(PROVIDED PASSAGE):
Implement concrete PBKDF2 functions.

ChangeLog

+2012-09-20  Simon Josefsson  <simon@josefsson.org>
+
+	* pbkdf2-hmac-sha1.c, pbkdf2-hmac-sha256.c: New files.
+	* pbkdf2.h (pbkdf2_hmac_sha1, pbkdf2_hmac_sha256): New prototypes.
+	* Makefile.in (nettle_SOURCES): Add pbkdf2-hmac-sha1.c and
+	pbkdf2-hmac-sha256.c.
+	* nettle.texinfo (Key derivation functions): Improve.
+	* testsuite/pbkdf2-test.c (test_main): Test new functions.
+
 2012-09-20  Niels Möller  <nisse@lysator.liu.se>
 
 	* pbkdf2.c (pbkdf2): Reordered arguments, for consistency.

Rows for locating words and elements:
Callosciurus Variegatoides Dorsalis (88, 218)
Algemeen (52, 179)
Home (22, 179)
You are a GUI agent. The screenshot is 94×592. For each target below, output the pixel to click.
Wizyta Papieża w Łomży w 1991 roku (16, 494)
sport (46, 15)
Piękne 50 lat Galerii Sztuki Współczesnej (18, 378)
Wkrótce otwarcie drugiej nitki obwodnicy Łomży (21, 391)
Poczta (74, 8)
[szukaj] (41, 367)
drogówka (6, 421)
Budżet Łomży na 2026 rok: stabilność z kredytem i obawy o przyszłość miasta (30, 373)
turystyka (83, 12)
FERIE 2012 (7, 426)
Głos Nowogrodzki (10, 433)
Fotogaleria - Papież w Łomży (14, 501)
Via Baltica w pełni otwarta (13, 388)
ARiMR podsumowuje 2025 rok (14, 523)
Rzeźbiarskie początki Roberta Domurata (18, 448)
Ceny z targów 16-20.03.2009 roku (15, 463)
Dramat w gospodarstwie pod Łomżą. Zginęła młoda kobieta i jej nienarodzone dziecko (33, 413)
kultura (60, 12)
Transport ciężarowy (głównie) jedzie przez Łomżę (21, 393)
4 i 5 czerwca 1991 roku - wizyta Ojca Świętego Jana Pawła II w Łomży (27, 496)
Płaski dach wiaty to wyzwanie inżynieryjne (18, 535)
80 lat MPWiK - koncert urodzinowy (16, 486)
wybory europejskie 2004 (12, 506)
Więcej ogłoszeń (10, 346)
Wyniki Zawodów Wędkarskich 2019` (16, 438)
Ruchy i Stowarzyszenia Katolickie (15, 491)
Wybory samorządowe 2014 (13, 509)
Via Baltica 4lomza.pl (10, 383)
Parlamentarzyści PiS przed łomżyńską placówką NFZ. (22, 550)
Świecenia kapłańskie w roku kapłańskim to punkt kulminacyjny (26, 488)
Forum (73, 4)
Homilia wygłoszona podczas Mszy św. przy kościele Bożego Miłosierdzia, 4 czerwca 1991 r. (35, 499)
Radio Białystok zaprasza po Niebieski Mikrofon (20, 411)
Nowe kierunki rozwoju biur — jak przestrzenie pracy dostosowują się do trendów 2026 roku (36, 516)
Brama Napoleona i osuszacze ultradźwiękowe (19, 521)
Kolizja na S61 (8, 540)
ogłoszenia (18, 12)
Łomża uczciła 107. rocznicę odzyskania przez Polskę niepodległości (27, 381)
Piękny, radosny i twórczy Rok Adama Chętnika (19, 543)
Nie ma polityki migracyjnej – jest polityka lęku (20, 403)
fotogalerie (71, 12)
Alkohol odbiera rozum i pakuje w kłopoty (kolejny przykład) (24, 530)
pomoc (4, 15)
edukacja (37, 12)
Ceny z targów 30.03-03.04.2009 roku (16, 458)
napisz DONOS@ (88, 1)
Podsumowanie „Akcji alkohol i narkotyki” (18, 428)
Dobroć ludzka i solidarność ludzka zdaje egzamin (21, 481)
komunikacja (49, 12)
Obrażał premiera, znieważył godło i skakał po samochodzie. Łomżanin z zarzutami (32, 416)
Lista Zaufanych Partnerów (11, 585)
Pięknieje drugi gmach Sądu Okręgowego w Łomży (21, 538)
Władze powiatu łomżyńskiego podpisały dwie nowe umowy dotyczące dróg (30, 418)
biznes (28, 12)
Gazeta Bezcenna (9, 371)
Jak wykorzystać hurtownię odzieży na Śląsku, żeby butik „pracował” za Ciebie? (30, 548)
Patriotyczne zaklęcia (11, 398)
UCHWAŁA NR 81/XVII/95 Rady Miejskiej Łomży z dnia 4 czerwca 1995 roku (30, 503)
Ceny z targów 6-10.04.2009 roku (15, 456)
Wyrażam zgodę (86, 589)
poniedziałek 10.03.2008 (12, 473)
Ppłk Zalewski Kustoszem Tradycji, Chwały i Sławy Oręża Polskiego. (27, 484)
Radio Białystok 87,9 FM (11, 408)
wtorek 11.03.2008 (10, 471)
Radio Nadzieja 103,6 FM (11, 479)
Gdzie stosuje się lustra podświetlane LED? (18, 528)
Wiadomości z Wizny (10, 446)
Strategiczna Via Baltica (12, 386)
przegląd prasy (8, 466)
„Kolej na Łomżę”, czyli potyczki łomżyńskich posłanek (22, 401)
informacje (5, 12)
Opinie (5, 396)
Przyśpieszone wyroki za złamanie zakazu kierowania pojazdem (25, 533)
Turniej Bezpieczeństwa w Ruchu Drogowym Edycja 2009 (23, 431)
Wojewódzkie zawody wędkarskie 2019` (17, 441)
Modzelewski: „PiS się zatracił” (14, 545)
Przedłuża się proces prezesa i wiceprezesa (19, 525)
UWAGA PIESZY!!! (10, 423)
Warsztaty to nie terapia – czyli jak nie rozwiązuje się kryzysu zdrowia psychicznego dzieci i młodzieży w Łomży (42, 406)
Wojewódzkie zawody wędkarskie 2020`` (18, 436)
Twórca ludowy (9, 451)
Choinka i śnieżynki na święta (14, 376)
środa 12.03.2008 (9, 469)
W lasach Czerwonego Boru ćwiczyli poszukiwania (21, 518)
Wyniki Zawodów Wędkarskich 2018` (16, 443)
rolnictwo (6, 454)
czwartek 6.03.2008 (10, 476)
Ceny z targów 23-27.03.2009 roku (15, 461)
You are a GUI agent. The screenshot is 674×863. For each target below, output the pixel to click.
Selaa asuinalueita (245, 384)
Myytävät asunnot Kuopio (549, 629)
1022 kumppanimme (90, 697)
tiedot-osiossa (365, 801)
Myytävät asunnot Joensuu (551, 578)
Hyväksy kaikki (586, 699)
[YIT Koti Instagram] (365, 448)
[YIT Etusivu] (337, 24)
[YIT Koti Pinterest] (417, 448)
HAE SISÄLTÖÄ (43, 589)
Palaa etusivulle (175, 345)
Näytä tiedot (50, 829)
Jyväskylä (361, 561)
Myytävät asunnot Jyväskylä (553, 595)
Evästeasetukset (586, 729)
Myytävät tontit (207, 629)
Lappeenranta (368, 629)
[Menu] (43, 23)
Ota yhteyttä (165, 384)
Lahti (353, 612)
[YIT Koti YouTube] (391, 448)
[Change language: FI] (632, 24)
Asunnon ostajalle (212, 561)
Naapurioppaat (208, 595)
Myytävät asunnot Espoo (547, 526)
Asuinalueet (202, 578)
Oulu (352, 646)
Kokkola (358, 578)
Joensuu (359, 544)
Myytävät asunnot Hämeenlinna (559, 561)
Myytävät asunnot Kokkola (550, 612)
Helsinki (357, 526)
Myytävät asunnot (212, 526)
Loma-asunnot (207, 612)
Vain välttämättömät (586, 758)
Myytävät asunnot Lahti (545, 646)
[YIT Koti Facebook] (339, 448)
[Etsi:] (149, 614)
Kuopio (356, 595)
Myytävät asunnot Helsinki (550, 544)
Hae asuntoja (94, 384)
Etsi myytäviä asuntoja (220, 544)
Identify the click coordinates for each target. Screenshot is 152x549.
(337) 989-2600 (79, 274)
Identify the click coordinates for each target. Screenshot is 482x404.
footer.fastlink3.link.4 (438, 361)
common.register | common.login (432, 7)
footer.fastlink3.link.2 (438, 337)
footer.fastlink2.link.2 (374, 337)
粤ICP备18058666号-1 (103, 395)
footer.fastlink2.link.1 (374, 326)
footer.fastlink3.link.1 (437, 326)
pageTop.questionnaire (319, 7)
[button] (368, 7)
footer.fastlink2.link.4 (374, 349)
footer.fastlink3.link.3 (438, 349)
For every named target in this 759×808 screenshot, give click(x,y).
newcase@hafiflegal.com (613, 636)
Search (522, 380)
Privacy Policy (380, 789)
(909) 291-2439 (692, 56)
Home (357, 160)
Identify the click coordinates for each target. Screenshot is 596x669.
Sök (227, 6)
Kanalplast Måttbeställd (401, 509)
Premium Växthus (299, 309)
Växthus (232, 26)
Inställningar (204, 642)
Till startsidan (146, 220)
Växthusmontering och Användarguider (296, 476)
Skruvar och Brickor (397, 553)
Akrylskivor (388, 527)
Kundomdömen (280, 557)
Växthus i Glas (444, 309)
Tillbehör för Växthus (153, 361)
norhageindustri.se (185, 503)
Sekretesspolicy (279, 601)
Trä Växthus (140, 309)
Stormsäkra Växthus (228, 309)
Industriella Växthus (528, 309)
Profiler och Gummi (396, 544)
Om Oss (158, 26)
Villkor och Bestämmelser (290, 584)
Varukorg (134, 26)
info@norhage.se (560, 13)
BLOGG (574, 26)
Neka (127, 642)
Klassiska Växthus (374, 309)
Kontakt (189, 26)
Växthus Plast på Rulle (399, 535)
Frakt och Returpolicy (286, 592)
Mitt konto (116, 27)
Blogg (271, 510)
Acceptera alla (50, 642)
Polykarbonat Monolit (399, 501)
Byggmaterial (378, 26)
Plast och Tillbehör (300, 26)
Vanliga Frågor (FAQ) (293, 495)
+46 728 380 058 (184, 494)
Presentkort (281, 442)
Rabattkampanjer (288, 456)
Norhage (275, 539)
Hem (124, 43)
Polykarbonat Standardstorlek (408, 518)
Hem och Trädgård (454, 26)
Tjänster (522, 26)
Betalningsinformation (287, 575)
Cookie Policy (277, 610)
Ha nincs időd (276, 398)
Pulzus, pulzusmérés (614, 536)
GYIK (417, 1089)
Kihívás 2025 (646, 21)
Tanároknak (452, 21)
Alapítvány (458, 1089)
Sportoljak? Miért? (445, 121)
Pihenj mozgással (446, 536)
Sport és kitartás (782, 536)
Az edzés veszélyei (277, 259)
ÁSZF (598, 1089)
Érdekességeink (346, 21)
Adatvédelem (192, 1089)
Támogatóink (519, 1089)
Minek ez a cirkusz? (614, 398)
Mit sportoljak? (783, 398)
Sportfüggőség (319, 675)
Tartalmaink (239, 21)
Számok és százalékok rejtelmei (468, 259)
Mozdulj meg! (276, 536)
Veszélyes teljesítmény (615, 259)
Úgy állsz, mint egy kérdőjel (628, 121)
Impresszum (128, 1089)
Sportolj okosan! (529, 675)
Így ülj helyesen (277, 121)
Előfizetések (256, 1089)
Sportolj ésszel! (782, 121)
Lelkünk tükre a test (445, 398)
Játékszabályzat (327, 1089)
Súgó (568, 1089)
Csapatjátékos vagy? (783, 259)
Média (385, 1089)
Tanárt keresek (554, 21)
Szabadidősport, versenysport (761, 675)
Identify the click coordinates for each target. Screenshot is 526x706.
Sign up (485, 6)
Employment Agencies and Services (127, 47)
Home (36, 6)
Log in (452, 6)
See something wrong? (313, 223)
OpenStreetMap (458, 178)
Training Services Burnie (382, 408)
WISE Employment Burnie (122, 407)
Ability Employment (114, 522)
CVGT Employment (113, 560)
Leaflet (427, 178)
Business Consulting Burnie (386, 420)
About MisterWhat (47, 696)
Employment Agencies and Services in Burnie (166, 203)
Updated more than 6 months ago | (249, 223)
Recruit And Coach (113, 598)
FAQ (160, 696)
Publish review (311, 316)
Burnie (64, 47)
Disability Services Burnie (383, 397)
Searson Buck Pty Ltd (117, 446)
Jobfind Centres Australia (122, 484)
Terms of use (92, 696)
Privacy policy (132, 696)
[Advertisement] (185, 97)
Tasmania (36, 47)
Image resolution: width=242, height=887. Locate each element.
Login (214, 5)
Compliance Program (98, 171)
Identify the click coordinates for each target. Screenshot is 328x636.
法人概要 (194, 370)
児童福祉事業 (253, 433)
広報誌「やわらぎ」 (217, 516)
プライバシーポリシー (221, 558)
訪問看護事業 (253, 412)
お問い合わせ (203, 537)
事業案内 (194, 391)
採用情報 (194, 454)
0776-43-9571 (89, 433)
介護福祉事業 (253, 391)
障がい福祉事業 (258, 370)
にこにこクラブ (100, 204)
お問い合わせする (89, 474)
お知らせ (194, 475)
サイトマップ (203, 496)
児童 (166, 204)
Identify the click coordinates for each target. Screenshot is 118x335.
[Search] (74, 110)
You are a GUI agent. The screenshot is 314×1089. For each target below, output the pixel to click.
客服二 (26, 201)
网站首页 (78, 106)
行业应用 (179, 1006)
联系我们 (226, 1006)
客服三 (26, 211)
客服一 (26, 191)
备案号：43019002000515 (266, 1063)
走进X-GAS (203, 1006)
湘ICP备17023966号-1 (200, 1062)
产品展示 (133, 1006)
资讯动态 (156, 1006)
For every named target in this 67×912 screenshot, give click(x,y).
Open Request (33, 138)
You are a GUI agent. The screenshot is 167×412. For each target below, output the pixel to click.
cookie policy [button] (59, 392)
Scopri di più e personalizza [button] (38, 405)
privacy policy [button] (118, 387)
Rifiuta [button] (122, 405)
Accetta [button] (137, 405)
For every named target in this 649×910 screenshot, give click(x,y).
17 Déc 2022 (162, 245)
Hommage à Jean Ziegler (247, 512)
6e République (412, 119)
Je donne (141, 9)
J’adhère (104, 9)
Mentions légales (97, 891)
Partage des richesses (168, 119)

(THE REQUEST):
Please answer these questions about the changelog above.
1. Which two new source files are listed?
2. What was done to the arguments of pbkdf2 in pbkdf2.c?
3. Which test file was changed to test the new functions?

(OUTPUT FOR THIS EXERCISE):
1. pbkdf2-hmac-sha1.c and pbkdf2-hmac-sha256.c
2. They were reordered for consistency.
3. testsuite/pbkdf2-test.c